Google Chrome is very secure:

Google’s Chrome was the only browser left standing—and in fact, was completely untested. None of the researchers at the competition even tried to attack Chrome… Google’s sandboxing shouldn’t be impenetrable, but it is sufficient to make the standard harmless exploit payload—starting up Windows calculator—harder to do.

MSIE just doesn’t have what it takes to run Google Wave:

Google Wave depends on strong JS and DOM rendering performance to provide a desktop-like experience in the browser. HTML5′s offline storage and web workers will enable us to add great features without having to compromise on performance. Unfortunately, Internet Explorer, still used by the majority of the Web’s users, has not kept up with such fairly recent developments in Web technology.

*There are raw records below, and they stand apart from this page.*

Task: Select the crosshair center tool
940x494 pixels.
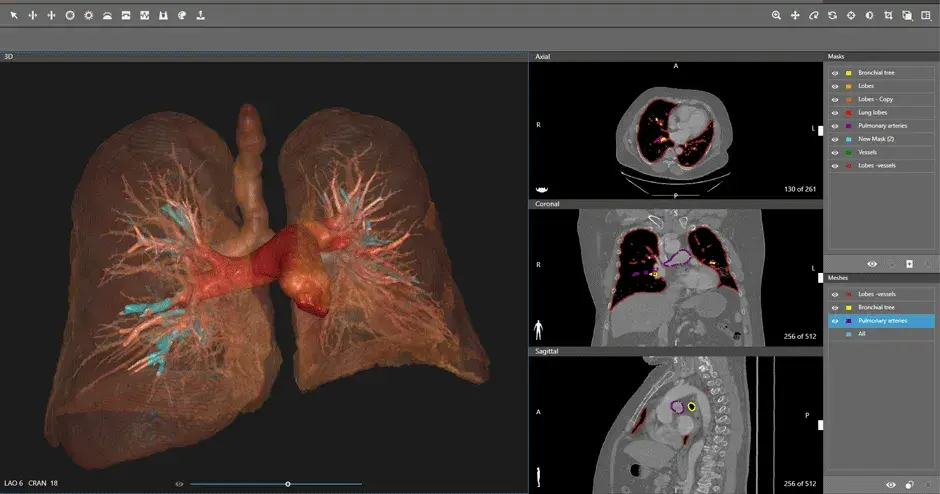Action: (851, 16)
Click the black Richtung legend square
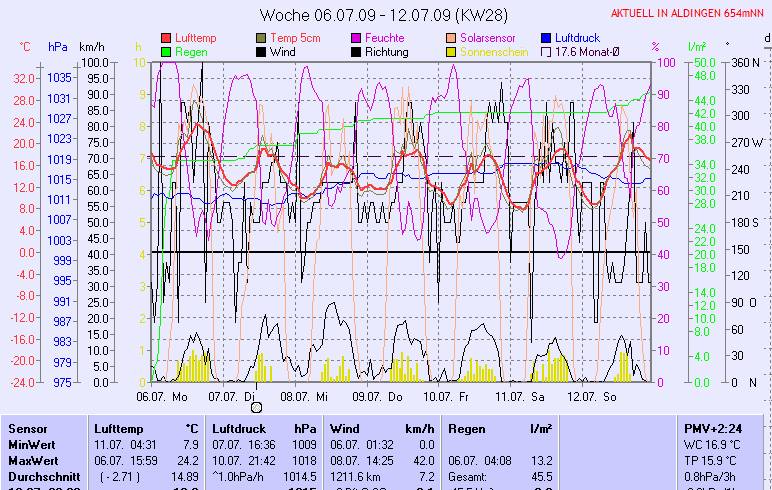This screenshot has width=772, height=490. tap(357, 52)
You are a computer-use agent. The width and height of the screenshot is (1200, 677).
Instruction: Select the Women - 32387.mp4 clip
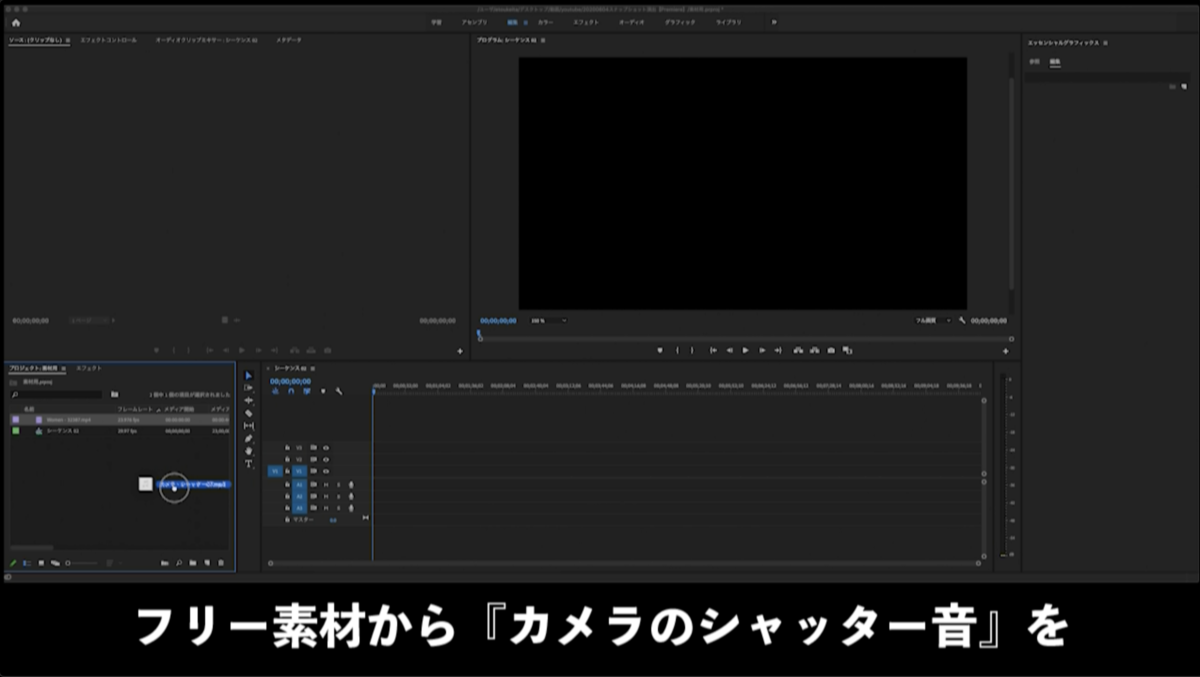click(x=70, y=418)
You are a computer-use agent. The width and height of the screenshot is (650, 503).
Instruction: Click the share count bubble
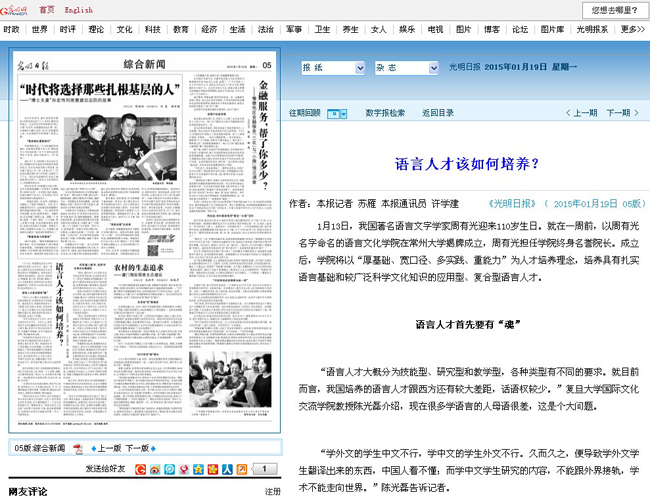[x=263, y=469]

But if you are stuck with uncompromising IT staff or your own ignorance, then you can install the Google Chrome Frame into MSIE for a Wave experience by logging into Wave.

3 thoughts on “Chrome > MSIE

  1. Hey man, enjoyed the Wave from the other night it was cool seeing live updates. When are you going to cut over exclusively to Wave.

    Have a G’day!

  2. Yeah, eventually. I wouldn’t Wave most of my mundane blog posts, though. Public Waves need to be interesting and informative and generate discussion. That one from last week had, like, 130 separate comments. I never got more than 1 natively in the blog. I guess Facebook gets ‘em talking.

    Oh, and G’day comes at the beginning of a conversation. Not at the end. Hahaha.